World stocks’ dance to continue, but inflation could mute the music
The bull-run in global stocks fueled by cheap cash and reflation hopes will continue for at least another six months but a rise in bond yields as inflation expectations grow could throw a spanner in the works, Reuters polls found.
Despite severe economic damage from the pandemic, MSCI’s global stock index — which tracks shares across 49 countries — notched up all-time highs this month, having risen over 70% since hitting rock-bottom in late March amid ample liquidity from central banks and massive fiscal stimulus.
In recent trading sessions, world stocks have pulled back as a rapid surge in global bond yields raises expectations that major central banks could eventually turn less accommodative in a bid to tame inflation.
But even as a gauge of equities slipped this week on hints of rising inflation led by higher oil prices and the strongest copper price in nearly a decade, the Feb. 12-24 polls of nearly 300 equity strategists found the trend of stock market gains was set to continue this year.

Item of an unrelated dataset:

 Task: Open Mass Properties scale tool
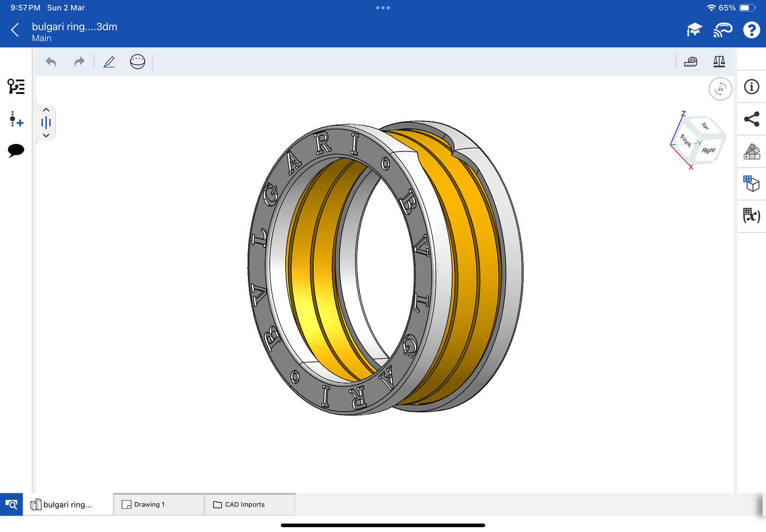(719, 62)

All 17 major stock indexes polled on by Reuters, from Tokyo to Toronto, were expected to end 2021 higher from here, with nine predicted to extend their record-setting rallies.
Fifteen of those indexes have already breached the mid-2021 consensus level and 10 indexes are above the end-2021 median level predicted in the previous poll in November.
In response to an additional question, over two-thirds, or 79 of 111 analysts, said the run-up in global stocks would continue for at least another six months, including 58 who said over a year.